Anti TNF ilaçlar kullanılabilecektir.

 

c)  Yukarıda a ve b maddesinde belirtilen ilaçlar;

 

Fizik Tedavi ve Rehabilitasyon, Erişkin ve Pediyatrik Romatoloji, İmmunoloji Uzman tabiplerinin en az birinin bulunduğu Üniversite hastaneleri ile Eğitim ve araştırma hastanelerinde ve Immunoloji ve/veya Romatoloji uzman tabibinin bulunduğu Resmi sağlık kurumlarında düzenlenecek sağlık kurulu raporuna dayanılarak,  bu uzman tabiplerden biri tarafından reçete edilebilecektir.

Intravenöz formları, mutlaka ilacın başlandığı Üniversite hastaneleri ile Eğitim ve araştırma hastanelerinde veya İmmunoloji ve/veya Romatoloji uzman tabibinin bulunduğu resmi sağlık tesisinde uygulanacaktır.

Subkütan formlarının ilk dozları ilacın başlandığı Üniversite hastaneleri ile Eğitim ve araştırma hastanelerinde veya İmmunoloji ve/veya Romatoloji uzman tabibinin bulunduğu resmi sağlık tesisinde tabip gözetiminde yapılacak, uygun enjeksiyon tekniği konusunda hastaya veya hasta yakınına eğitim verildikten sonra ilgili uzman tabip uygun gördüğü taktirde hastane dışında uygulanmak üzere iki aylık dozlar halinde reçete edilebilecektir.

Hastalar üç ayda bir Üniversite hastaneleri ile Eğitim ve araştırma hastanelerinde veya Immunoloji ve/veya Romatoloji uzman tabibinin bulunduğu resmi sağlık tesisinde muayene edilecek, ilk ilaç etkinliği üç ay sonunda değerlendirilecek, yeterli cevap alınamamışsa (Romatoid Artrit için, DAS 28’de 0.6 puandan, Ankilozan Spondilit için, BASDAİ’de 2 birimden daha az düzelme olması, psöriatik artrit için, psöriatik artrit yanıt kriterlerine “PSARC” göre yanıt alınamaması durumunda) ilaca devam edilmeyecektir.

 

d) Psoriyazis Vulgariste Üniversite hastaneleri ve Eğitim ve Araştırma hastanelerinde Cilt Hastalıkları Uzman Tabibinin yer aldığı diğer hastalık modifiye edici ilaçlara dirençli olduğunu, kullanılacak ilacın miktar ve süresini belirten sağlık kurulu raporuna dayanılarak Cilt Hastalıkları Uzman Tabiplerince yazılabilecektir.

 

e) Crohn hastalığında; diğer tedavilere cevap vermeyen fistülize vakalarda hastalığın teşhis, kullanılan ilacın ismi, günlük kullanım dozu ve kullanım süresini belirten İç hastalıkları ve Genel cerrahi, uzmanlarının bulunduğu sağlık kurulu raporuna dayanılarak sağlık tesislerinde klinik koşullarda uygulanacaktır.
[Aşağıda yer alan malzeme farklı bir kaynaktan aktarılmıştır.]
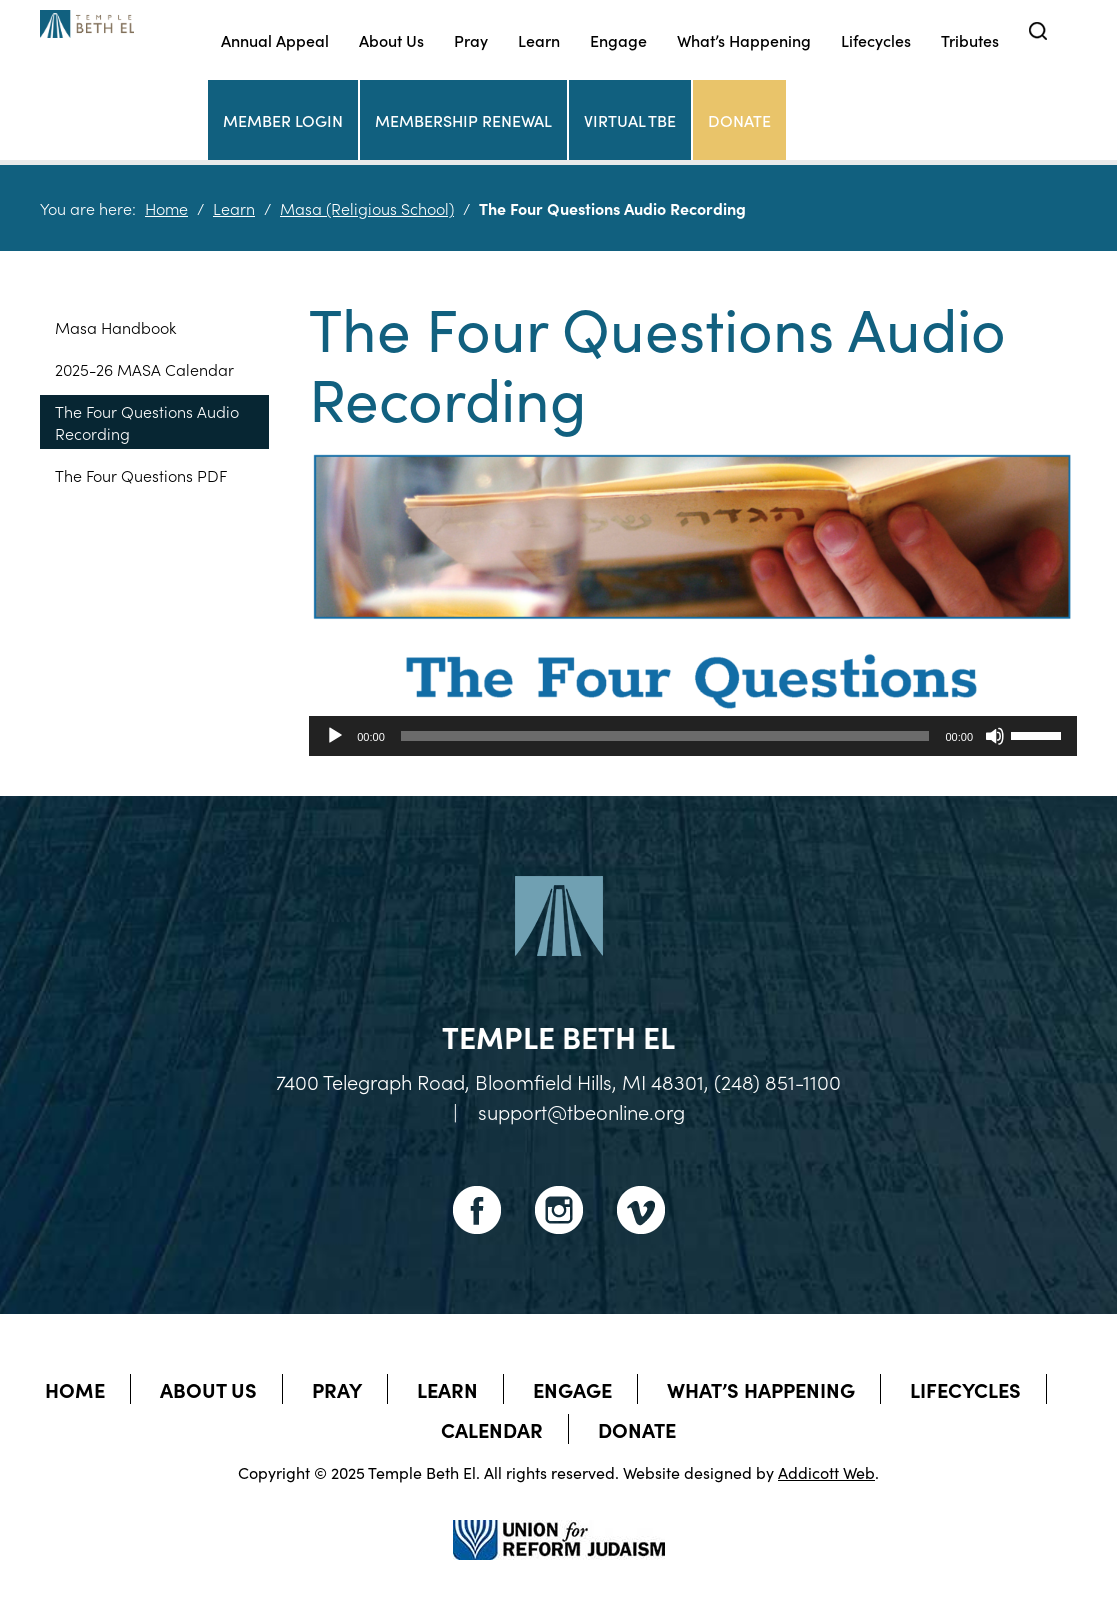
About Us (391, 40)
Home (166, 208)
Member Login (283, 120)
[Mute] (995, 736)
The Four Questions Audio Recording (147, 422)
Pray (471, 40)
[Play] (335, 736)
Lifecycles (876, 40)
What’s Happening (744, 40)
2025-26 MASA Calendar (144, 369)
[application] (693, 736)
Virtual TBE (630, 120)
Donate (739, 120)
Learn (539, 40)
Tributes (970, 40)
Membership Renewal (463, 120)
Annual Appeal (275, 40)
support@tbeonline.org (581, 1111)
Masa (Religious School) (367, 208)
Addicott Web (826, 1472)
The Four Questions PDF (141, 475)
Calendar (492, 1429)
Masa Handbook (115, 327)
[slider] (665, 736)
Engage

Bu grup ilaçlar sağlık kurulu raporuna dayanılarak iç hastalıkları, genel cerrahi uzmanlarınca reçete edilir.

 

f) Leflunomid Kullanım İlkeleri;

 

 Diğer hastalık modifiye edici ilaçlarla kontrol altına alınamadığı veya bu ilaçlara kontrendikasyonu olduğu belgelenmiş romatoid artritli hastalarda iç hastalıkları, romatoloji, immünoloji veya fizik tedavi ve rehabilitasyon uzman hekimlerinden birinin yer aldığı sağlık kurulu raporu ile verilebilir. Tedavinin devamında reçete bu uzman hekimler tarafından düzenlenir. Raporda tedavinin ne kadar süredir devam edeceği, ilacın adı, dozu ve kullanım süresi ile ayrıntılı tedavi şemasını belirtilecektir.  

 

12.7.2. Antidepresanlar ve Antipsikotiklerin Kullanım İlkeleri

 

 a) Trisiklik ve Tetrasiklik antidepresanlar tüm hekimlerce yazılabilir.

 

Yeni nesil (SSRI, SNRI, RIMA, NASSA gibi gruplara giren) Antidepresanlar, Psikiyatri (Erişkin ve Çocuk) veya Nöroloji(Erişkin ve Çocuk) uzman hekimleri tarafından yazılacaktır.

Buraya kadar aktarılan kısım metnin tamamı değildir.